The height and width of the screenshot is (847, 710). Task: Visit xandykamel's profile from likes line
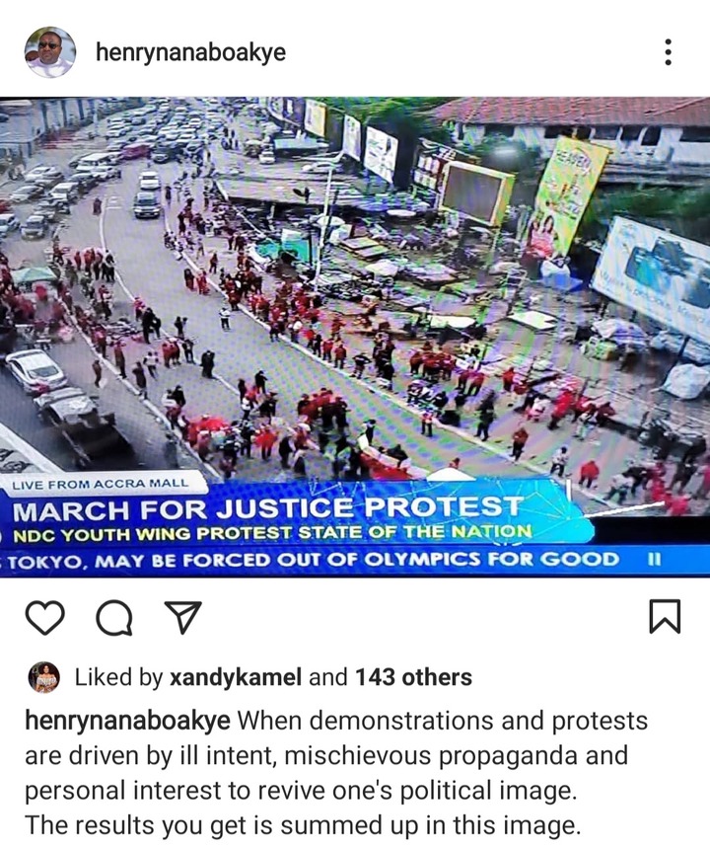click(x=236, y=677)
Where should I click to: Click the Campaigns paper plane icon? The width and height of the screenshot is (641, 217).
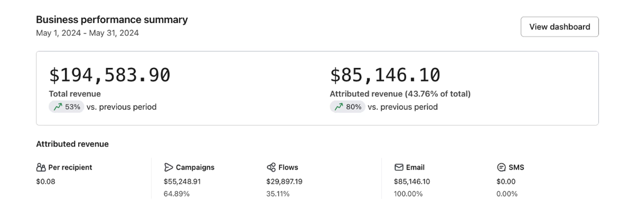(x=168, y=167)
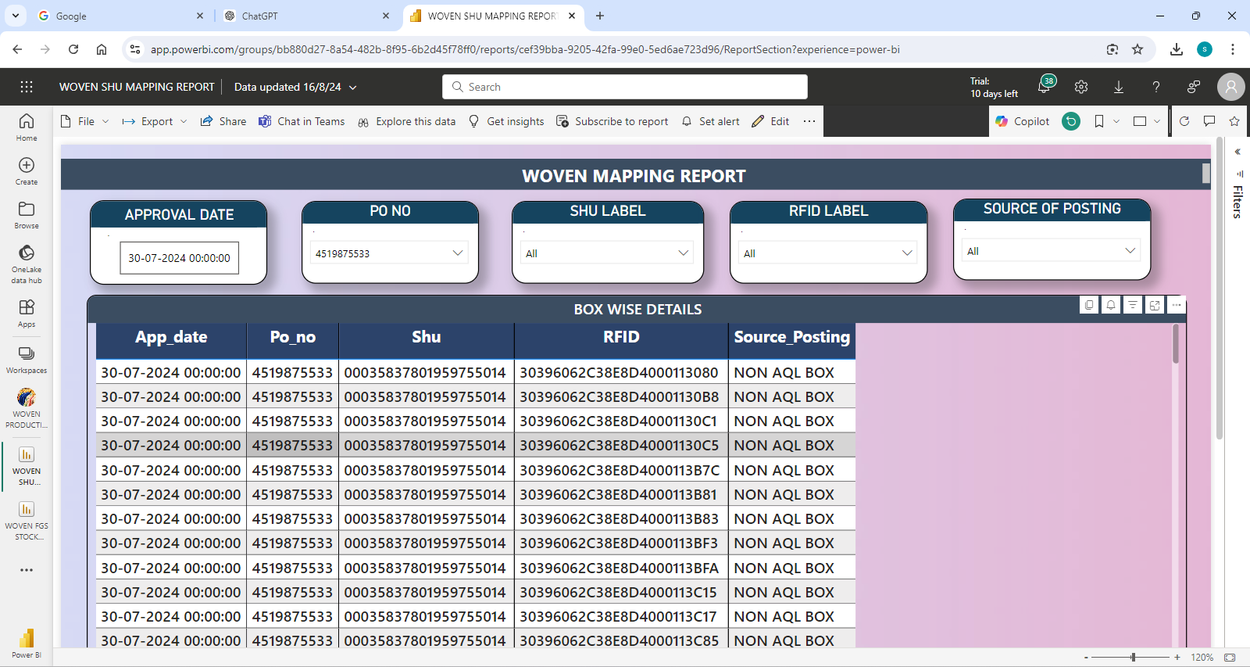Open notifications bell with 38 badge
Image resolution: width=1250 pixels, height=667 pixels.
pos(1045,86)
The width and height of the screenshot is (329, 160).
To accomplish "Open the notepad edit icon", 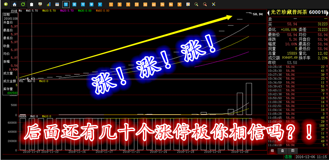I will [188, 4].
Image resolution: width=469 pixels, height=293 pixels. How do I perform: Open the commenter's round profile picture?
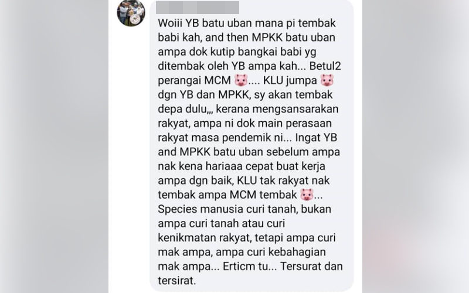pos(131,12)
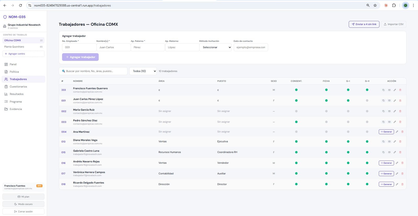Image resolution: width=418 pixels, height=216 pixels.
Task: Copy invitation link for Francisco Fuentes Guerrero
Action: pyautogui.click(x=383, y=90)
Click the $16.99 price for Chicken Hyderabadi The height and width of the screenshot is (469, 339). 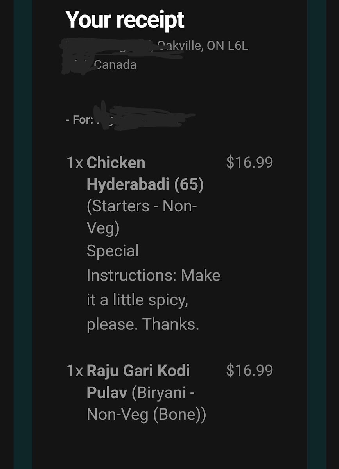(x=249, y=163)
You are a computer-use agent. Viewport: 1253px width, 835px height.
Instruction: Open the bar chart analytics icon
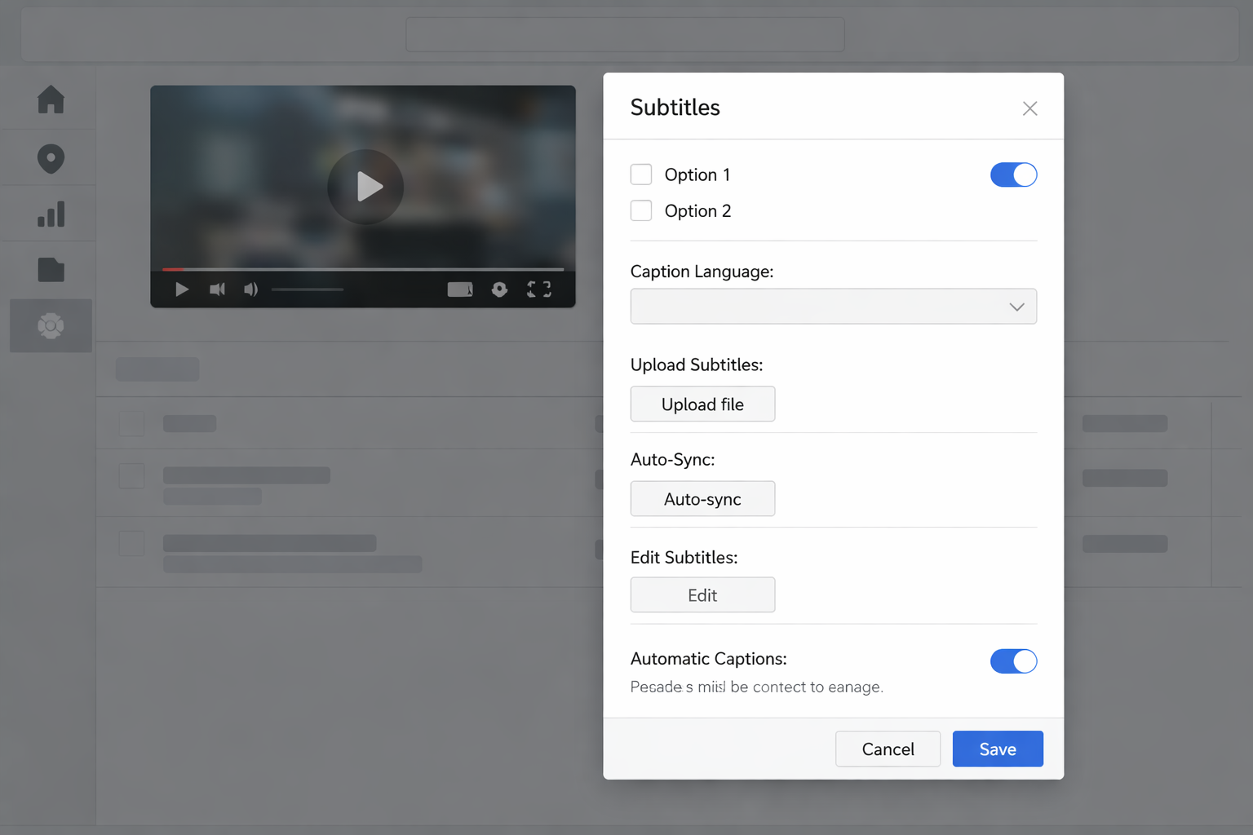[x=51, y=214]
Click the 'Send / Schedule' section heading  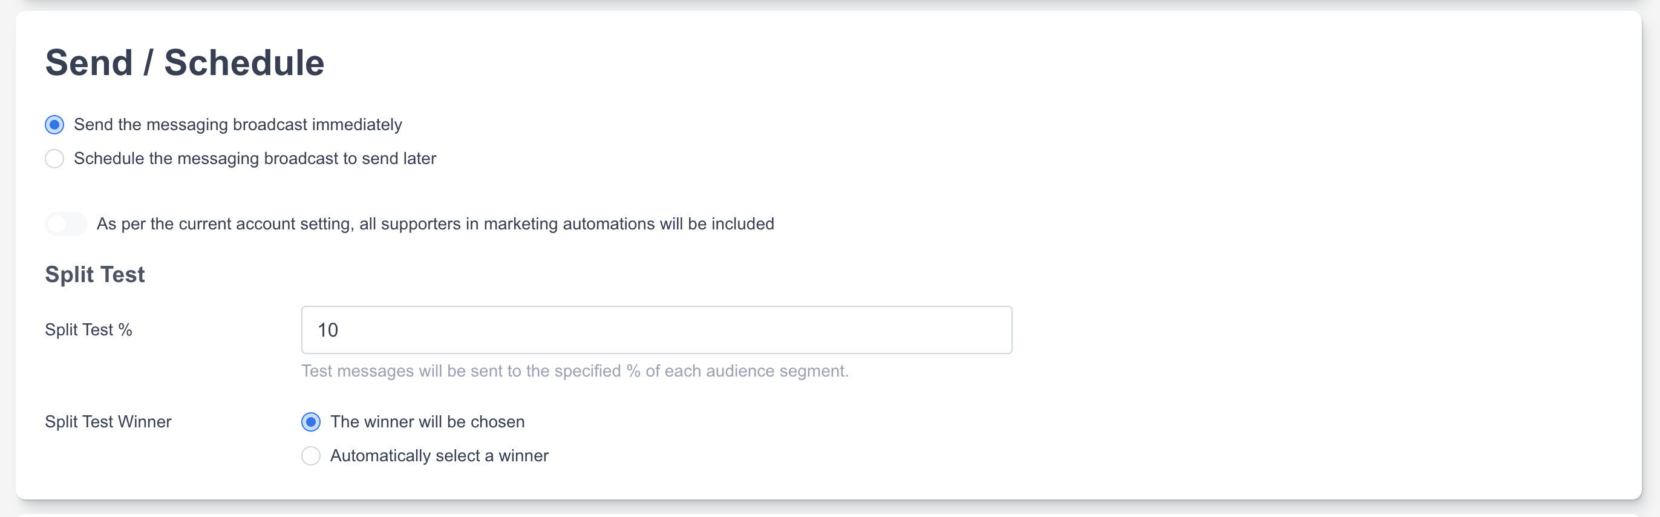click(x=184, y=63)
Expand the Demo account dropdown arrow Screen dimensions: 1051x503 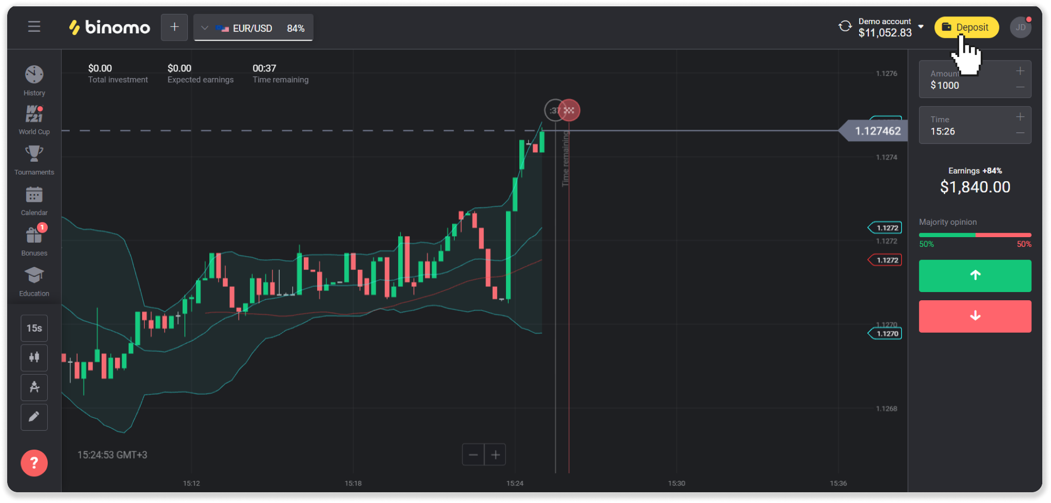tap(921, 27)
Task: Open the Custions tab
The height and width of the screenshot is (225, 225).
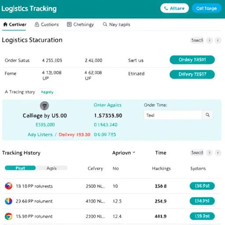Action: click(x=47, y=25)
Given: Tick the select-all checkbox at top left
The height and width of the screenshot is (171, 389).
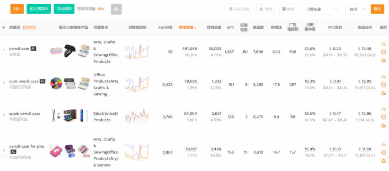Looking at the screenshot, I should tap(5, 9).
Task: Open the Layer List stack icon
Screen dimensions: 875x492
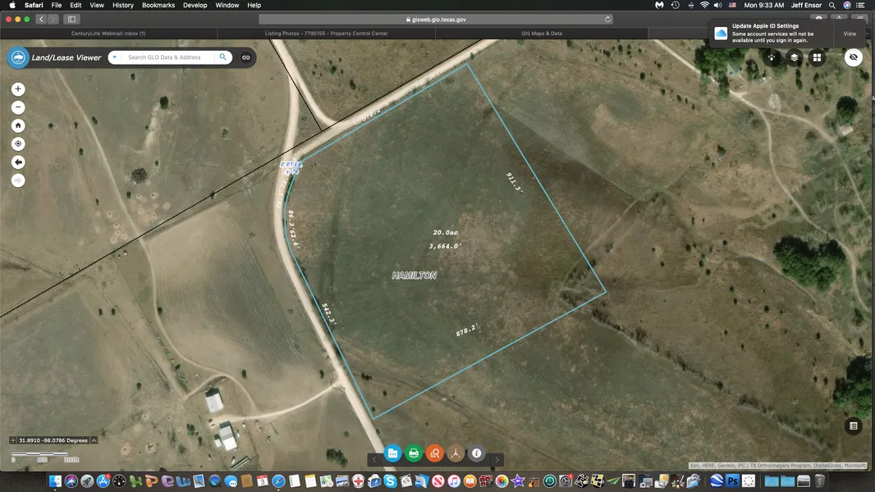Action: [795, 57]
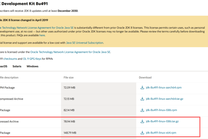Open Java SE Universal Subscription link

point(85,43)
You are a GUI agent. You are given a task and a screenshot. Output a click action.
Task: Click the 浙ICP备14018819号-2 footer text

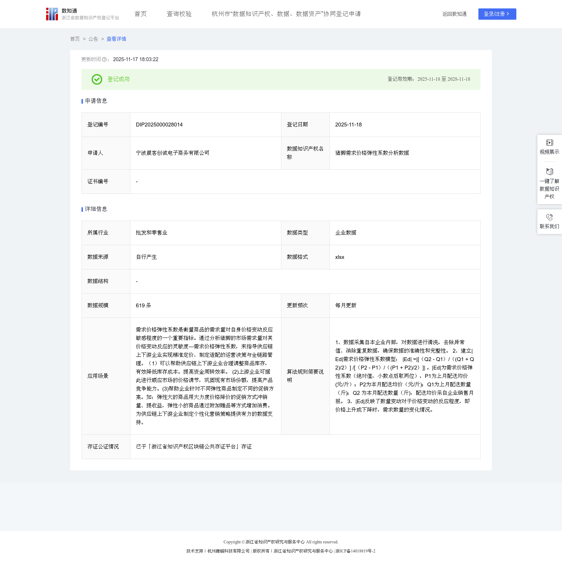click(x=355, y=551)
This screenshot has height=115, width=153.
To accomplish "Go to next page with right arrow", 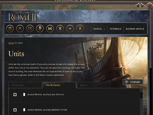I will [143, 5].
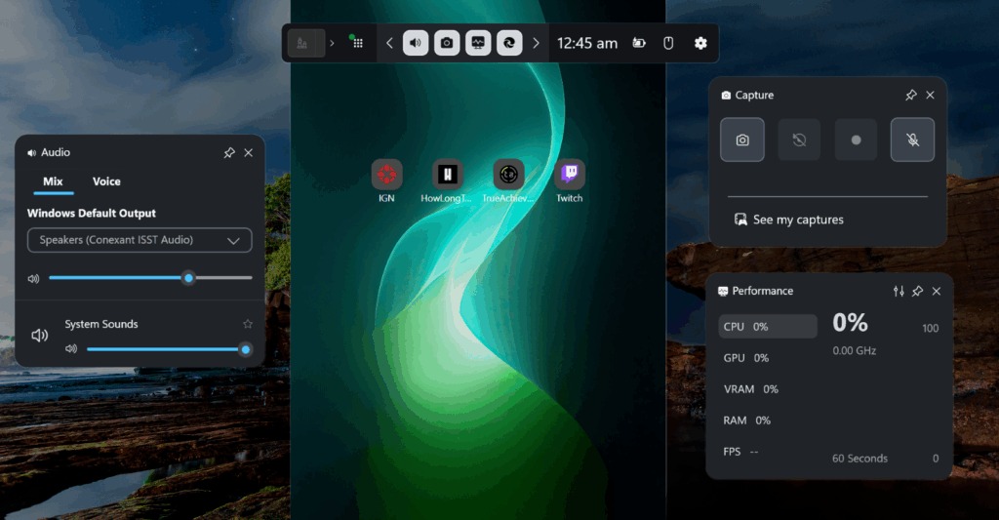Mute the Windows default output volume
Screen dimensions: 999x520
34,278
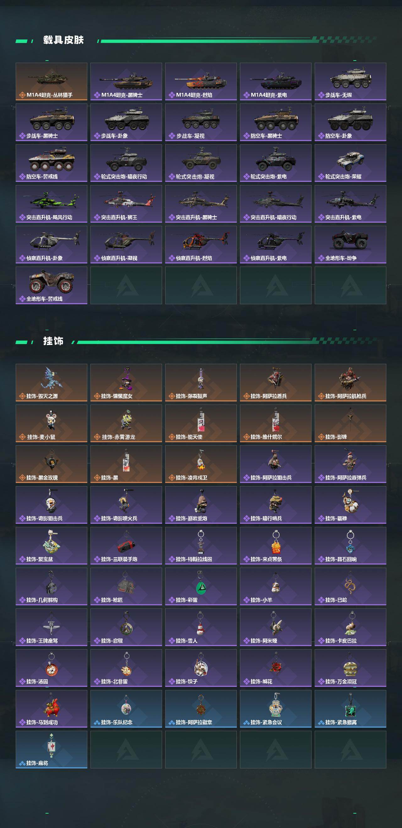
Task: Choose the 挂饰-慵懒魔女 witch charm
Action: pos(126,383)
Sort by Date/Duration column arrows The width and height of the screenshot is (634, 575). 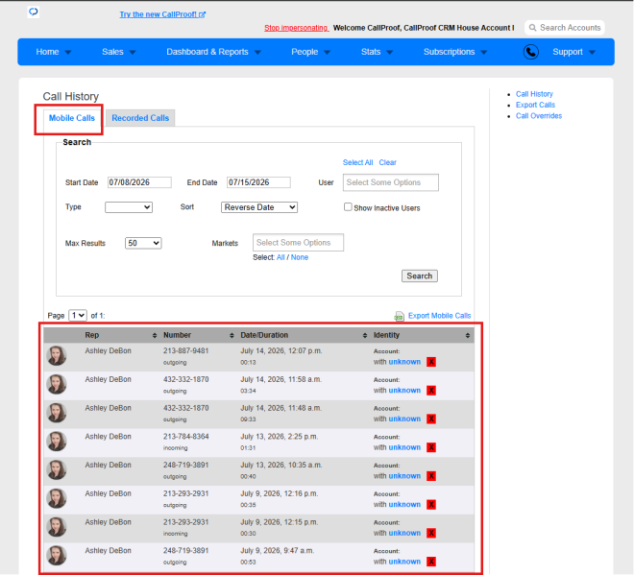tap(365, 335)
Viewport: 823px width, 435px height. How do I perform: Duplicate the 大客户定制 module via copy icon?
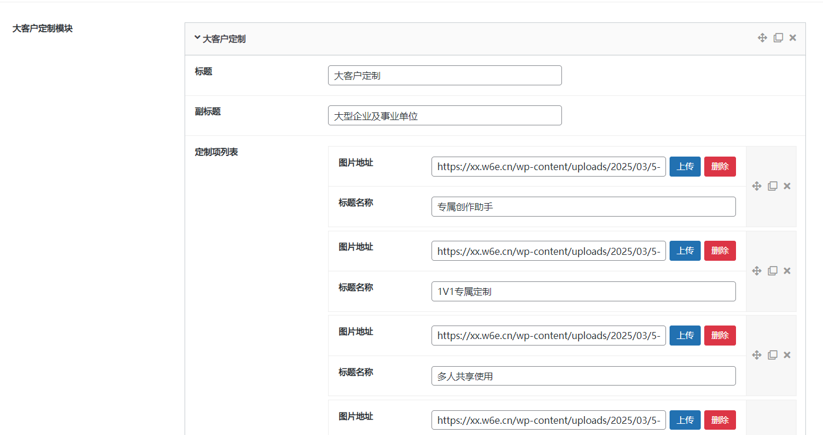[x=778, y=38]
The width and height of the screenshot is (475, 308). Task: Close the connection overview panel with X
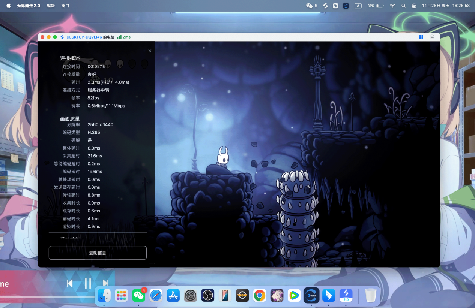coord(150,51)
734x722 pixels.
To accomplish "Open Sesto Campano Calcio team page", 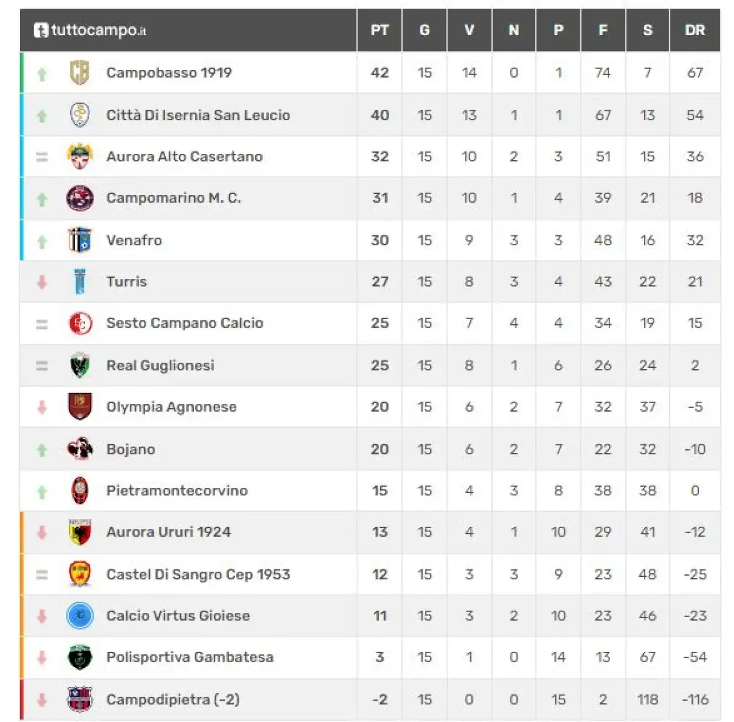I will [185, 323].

****

## Directions for this task:
Using the records above, say how many lines contain the word "agent". Write the number alone.

## Response box:
2